Sweetgrass in the Gullah Geechee tradition: the unbroken basket lineage, what makes the grass sacred, and why ours weaves rather than burns.
Drive the roads around Mt. Pleasant, South Carolina and you will pass wooden stands hung with coiled baskets, tended by women whose families have made them for three hundred years. That is sweetgrass, and in the Gullah Geechee world it is not a craft supply. It is a living inheritance.
An unbroken African lineage
The coiled basketry technique came across the water from the Senegambia region of West Africa, carried in the hands of people who were carried against their will. It was working knowledge first, fanner baskets winnowing the rice that built Carolina, the same rice story told in The Rice Coast. The technique never lapsed. Mother taught daughter taught granddaughter, through slavery, through freedom, through the tourist economy, without one broken generation. Very few African practices in America can make that claim with a straight face. The baskets can.

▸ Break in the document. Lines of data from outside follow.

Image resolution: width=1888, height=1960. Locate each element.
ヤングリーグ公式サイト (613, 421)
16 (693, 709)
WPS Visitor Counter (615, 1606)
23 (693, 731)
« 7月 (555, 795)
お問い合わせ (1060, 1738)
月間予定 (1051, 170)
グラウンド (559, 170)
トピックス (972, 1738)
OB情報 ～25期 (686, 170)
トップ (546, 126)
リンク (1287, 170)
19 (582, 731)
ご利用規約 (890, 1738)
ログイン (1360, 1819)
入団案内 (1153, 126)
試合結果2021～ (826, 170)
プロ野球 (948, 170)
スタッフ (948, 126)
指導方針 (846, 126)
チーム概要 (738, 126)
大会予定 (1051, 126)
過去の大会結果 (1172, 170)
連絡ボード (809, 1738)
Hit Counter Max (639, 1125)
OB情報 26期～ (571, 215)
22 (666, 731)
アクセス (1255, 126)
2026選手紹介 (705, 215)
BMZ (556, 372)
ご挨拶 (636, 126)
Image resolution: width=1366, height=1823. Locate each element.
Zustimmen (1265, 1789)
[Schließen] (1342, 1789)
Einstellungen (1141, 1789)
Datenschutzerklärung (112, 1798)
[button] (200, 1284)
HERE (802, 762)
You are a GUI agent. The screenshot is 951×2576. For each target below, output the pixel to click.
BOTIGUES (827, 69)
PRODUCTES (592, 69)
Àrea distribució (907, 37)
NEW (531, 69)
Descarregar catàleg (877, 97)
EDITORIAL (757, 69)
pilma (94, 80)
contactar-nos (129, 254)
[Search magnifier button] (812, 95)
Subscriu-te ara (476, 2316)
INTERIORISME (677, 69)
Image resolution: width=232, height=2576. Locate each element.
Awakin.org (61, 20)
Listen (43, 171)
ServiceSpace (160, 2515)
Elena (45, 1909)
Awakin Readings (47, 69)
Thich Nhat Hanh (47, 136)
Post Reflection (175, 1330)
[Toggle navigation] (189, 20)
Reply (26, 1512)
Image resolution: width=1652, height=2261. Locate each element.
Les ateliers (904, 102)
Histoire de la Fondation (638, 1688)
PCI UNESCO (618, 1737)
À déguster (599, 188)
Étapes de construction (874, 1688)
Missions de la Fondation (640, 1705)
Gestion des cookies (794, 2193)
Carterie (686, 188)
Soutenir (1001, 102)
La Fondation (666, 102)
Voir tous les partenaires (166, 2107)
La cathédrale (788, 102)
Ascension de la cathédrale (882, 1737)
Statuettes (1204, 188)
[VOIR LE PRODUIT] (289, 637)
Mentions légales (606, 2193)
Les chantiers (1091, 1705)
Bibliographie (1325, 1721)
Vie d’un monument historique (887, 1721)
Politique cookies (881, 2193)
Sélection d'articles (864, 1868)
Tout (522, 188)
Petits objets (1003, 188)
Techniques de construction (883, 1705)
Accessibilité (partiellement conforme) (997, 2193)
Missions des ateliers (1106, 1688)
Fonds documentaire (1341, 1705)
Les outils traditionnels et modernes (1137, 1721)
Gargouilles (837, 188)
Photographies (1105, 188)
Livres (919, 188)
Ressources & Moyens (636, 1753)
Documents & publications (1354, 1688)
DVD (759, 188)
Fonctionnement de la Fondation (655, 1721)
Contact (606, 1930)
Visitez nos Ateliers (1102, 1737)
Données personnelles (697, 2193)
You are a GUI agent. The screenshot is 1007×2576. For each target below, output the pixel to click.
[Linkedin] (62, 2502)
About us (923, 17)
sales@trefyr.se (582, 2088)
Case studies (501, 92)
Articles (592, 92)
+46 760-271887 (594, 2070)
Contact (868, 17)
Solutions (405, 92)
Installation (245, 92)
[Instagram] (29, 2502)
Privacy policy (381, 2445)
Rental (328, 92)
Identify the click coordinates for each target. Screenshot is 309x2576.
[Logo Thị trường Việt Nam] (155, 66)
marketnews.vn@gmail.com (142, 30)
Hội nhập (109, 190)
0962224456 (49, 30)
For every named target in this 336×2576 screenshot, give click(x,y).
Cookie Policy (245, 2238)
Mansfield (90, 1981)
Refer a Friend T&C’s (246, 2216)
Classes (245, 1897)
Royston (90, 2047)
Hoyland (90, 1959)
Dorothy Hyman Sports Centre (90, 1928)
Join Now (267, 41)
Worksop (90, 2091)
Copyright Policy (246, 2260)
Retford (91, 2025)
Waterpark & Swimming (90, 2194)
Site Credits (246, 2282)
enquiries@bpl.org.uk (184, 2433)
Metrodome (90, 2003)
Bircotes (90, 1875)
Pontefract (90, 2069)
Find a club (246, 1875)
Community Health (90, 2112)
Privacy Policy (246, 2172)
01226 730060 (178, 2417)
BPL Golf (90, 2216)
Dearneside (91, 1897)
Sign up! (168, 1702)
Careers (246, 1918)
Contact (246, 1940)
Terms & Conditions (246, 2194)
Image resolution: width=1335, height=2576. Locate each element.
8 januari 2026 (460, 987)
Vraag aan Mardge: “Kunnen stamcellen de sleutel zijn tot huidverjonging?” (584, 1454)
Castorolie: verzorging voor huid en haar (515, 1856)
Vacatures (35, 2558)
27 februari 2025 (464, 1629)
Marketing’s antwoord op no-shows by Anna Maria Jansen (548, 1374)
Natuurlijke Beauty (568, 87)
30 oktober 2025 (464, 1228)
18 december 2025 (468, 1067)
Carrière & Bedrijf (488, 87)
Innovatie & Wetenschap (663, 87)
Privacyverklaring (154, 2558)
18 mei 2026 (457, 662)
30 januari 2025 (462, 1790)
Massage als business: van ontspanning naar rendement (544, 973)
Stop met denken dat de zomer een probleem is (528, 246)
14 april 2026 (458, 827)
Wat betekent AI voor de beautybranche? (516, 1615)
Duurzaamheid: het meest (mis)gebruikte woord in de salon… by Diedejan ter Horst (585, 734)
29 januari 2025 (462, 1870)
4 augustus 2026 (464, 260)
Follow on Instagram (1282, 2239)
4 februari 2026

What makes the grass sacred
Not a spell on the grass. The continuity is the sacredness. A sweetgrass basket is three centuries of Black women's hands in one object, and owning one made by a Gullah weaver is owning a piece of survival itself. The scent alone, sweet hay and coastline, is a whole ancestral memory for corridor families. In the home, a sweetgrass piece sits naturally on an ancestor altar, holding exactly what an altar is for.
Ours weaves, and here is the distinction
You may see braided sweetgrass sold for burning and smudging. That practice belongs to Indigenous nations of the Plains and their ceremonies, with their own sacred grass and their own protocols. Gullah Geechee sweetgrass tradition weaves. Two peoples, two relationships with a grass that shares a name, and respect means not blending them. When this house needs cleansing smoke, our own tradition supplies it, covered in What Incense Is Good for Cleansing.
Buy from the source
I do not sell sweetgrass baskets, on purpose. Buy them from Gullah weavers, at the Mt. Pleasant stands, the Charleston City Market, or directly from corridor artisans online, because the money keeps the lineage weaving. The habitat that grows the grass is shrinking under coastal development, the weavers are its best advocates, and every basket bought from the source is preservation you can hold.